Tuesday, February 4, 2020

Delta Tunnel EIR Scoping Comments Part 1: Finance drives operation, so feasibility study should come first not last

The EIR scoping meetings for the single-tunnel delta conveyance facility (DCF) began this week.  My comments focus on two critical areas where DWR appears to be repeating their mistakes of their past despite the Newsom administration's stated intention of taking a fresh approach: 1) postponing financial feasibility and benefit-cost analysis to the end instead of the beginning, and 2) ignoring known alternatives with higher and more broadly distributed benefits and likely lower costs.

Point 1:  Finance drives operational and sizing decisions, and thus must be considered up-front.

This is hardly a controversial point for water infrastructure planning.  Feasibility studies, which include financial plans informed by benefit-cost analysis at their core, are typically conducted in tandem with environmental impact reports for water infrastructure.  This is common sense as financial considerations have important consequences for project design, sizing and how infrastructure is operated.  If financial feasibility analysis and environmental impact analysis are not done together in an integrated fashion, it is the EIR that should follow after feasibility, because the EIR guidelines frequently refer to feasibility as a factor in the development and consideration of alternatives.  DWR itself has stated this principle,
The most efficient way to prepare environmental documentation may be to initiate the process in the second half of the feasibility study process or immediately after the feasibility study is completed, when alternatives are clearly formulated and analyses and adequate information are available to informatively discuss the project and its impact and benefits to the stakeholders.(Guidance for a state-led feasibility study, page 26) 
However, DWR appears to be doing it backwards for the single-tunnel plan and risks repeating the mistakes of the WaterFix experience.  The notice of preparation for single-tunnel delta conveyance doesn't mention that it will be doing feasibility or economic analysis, and in an accompanying FAQ document states that it will do this analysis after a preferred alternative has been selected.
There will be a cost estimate, as well as both a Benefit-Cost Analysis and a Financial Analysis, developed during the planning process. At this point, the NOP is a start of the environmental review, which focuses on the relative environmental impacts rather than economic issues. Cost analyses will come later in the process, after a preferred alternative has been selected (Delta conveyance NOP Q&A question 17, page 4)
What's wrong with doing it backwards?  The most obvious problem is that stakeholders and agencies, both proponents and opponents of the project, can waste enormous amounts of money and time analyzing an infeasible project.  Another problem is that rushed last minute project changes can occur when financial problems finally emerge that do not receive adequate scrutiny.  We certainly saw both of these problems with the twin-tunnel WaterFix.
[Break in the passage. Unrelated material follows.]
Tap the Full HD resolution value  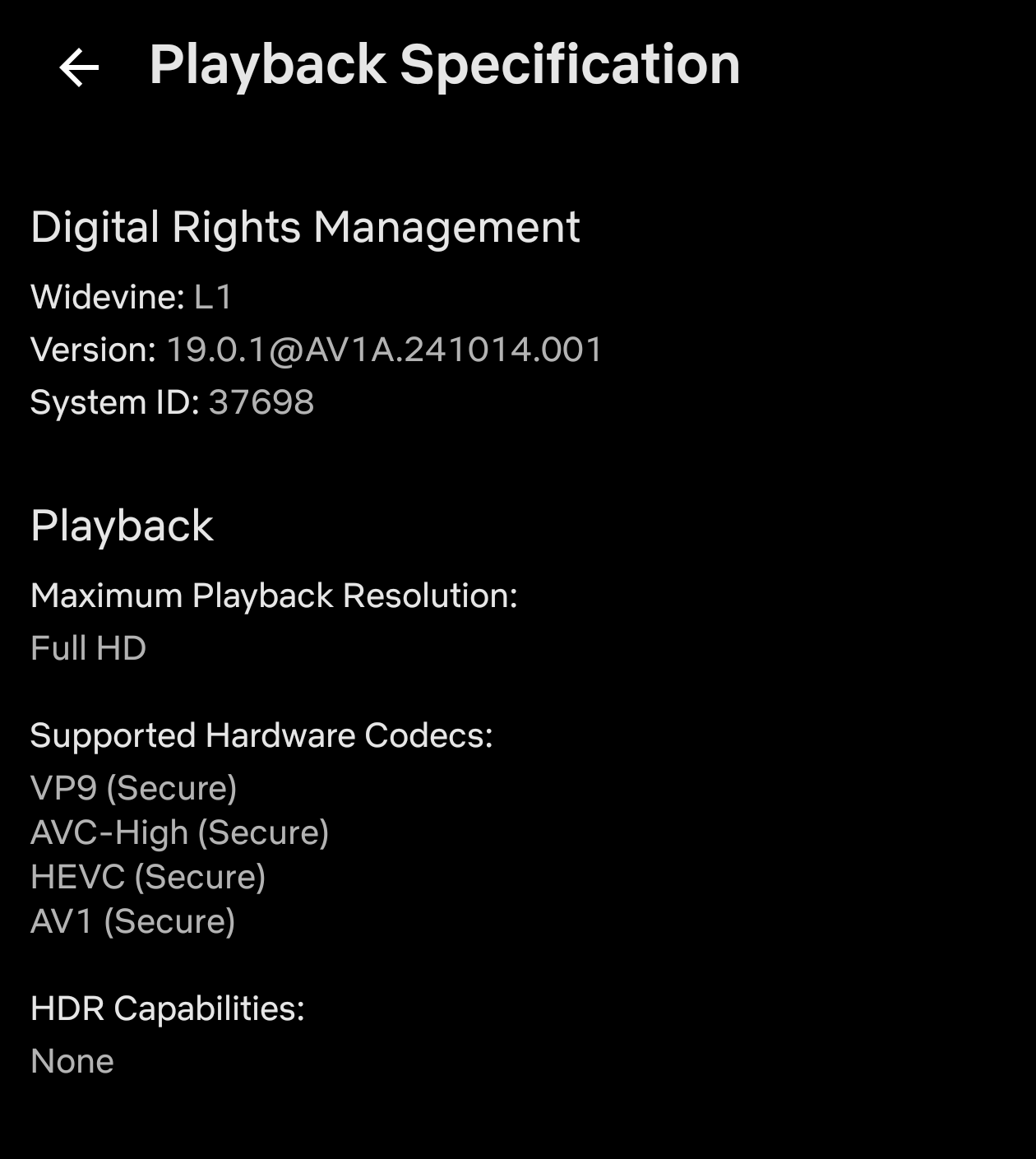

Another serious problem with this backwards approach is that it makes it easy for a project proponent to make claims and promises to operate in an environmentally friendly way in a report, just to get environmental approval and permits to build it.  Feasibility analysis can tell you whether those promises are likely to be kept, or whether the operation of a facility like the tunnel is likely to be changed later in response to financial needs as well as economic and political pressure.  Like a politician who makes promises they won't keep while they are trying to get elected, DWR appears to be making environmental promises they won't keep to get their permit to build.

To be fair, I should mention the NOP says that it will consider the results of contract negotiations that are related to financing the project.  That's at least a small step in the right direction, and the latest developments in those contract negotiations are a perfect example of how finance can change the operation and description of a project.  Of course, starting with the feasibility study would have helped inform those contract extensions too.

Governor Newsom's administration says this is a new project and he is taking a fresh perspective, but this is starting to look like the same people, repeating the same mistakes, and destined to fail in the same way on a slightly smaller version of the same project.  A fresh approach would mean looking at a much broader set of alternatives - which is the subject of my second point and a future post.